L’arrêt avait retenu que les assureurs, qui recouraient à la notion de « cause technique », à savoir l'exposition des salariés à l'amiante, étaient contraintes d'interpréter la clause et d'expliquer la nature du lien de causalité qui reliait le préjudice spécifique d'anxiété subi par les anciens salariés de la société ACH à l'amiante.

Elle les avait donc condamnés à verser à la société la somme de 2 115 794,45 euros au titre des garanties responsabilité civile et frais de défense.

Cassation : applicabilité de la clause. Les assureurs ont alors formé un pourvoi. Ils obtiennent gain de cause devant la Haute juridiction, qui rappelle d’abord, qu’il résulte de l’article L. 113-1 du Code des assurances N° Lexbase : L0060AAH que les clauses d'exclusion de garantie qui privent l'assuré du bénéfice de la garantie en considération de circonstances particulières de la réalisation du risque doivent être formelles et limitées ; ensuite qu’une clause d'exclusion n'est pas formelle lorsqu'elle ne se réfère pas à des critères précis et nécessite interprétation (cf. Cass. civ. 1, 22 mai 2001, n° 99-10.849, publié au bulletin N° Lexbase : A5004ATI ; et plus récemment : Cass. civ. 3, 27 octobre 2016, n° 15-23.841, FS-P+B  N° Lexbase : A3270SC4 ; Cass. civ. 2, 26 novembre 2020, n° 19-16.435, F-P+B+I N° Lexbase : A173538R).

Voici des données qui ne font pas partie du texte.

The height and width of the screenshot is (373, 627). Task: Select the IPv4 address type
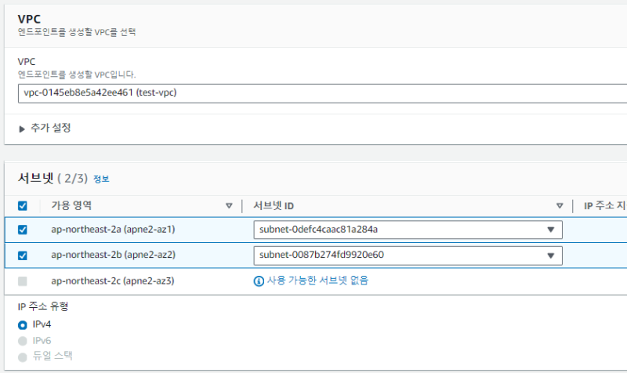click(23, 324)
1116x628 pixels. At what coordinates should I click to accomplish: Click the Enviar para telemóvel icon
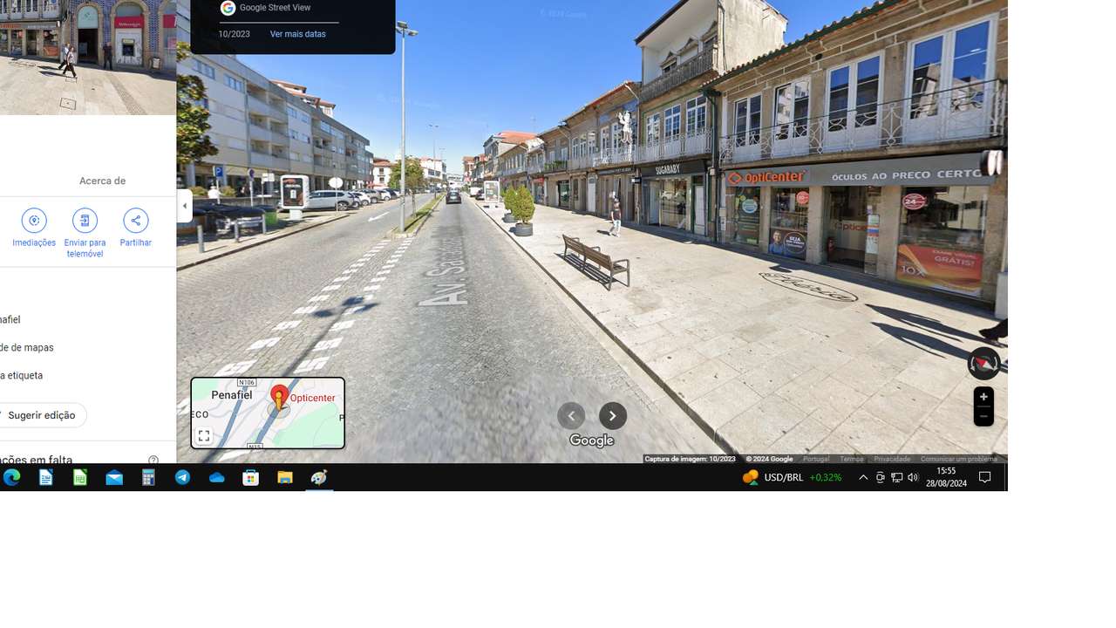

Or, en l’espèce, la Haute juridiction estime que la clause, qui excluait de la garantie, de façon claire et précise, tous les dommages corporels causés par l'amiante, ne requérait pas interprétation.

À noter que la Cour de cassation opère dans ce domaine un véritable contrôle de l’appréciation des clauses par les juges du fond.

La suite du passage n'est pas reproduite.